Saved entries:

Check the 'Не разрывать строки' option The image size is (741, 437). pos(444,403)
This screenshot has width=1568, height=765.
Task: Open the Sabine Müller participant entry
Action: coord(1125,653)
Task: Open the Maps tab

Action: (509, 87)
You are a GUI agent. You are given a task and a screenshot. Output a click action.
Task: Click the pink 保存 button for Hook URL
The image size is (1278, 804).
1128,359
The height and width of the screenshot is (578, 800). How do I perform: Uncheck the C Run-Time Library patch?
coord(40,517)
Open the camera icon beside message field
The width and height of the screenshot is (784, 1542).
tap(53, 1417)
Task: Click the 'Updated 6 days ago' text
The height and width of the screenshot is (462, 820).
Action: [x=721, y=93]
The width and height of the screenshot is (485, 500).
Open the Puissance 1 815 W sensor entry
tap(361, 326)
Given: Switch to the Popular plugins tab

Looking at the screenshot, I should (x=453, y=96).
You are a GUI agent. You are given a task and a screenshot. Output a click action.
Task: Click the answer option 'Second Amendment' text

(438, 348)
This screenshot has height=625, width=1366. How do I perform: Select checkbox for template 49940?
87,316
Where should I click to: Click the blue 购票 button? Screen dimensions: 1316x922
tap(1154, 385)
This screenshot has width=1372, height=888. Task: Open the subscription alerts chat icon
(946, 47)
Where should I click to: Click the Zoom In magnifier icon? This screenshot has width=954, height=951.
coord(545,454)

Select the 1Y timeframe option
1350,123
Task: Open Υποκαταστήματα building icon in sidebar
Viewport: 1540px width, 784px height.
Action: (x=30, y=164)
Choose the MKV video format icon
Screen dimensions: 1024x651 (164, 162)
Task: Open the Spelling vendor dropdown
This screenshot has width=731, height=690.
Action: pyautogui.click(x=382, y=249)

Requirement –
Using the data above, reproduce exactly the lines between those holding "The width and height of the screenshot is (784, 1542)." and "The width and height of the screenshot is (485, 500).", inclusive, and no others.

Output of the task –
The width and height of the screenshot is (784, 1542).
tap(53, 1417)
Task: Click the 'Updated 6 days ago' text
The height and width of the screenshot is (462, 820).
Action: [x=721, y=93]
The width and height of the screenshot is (485, 500).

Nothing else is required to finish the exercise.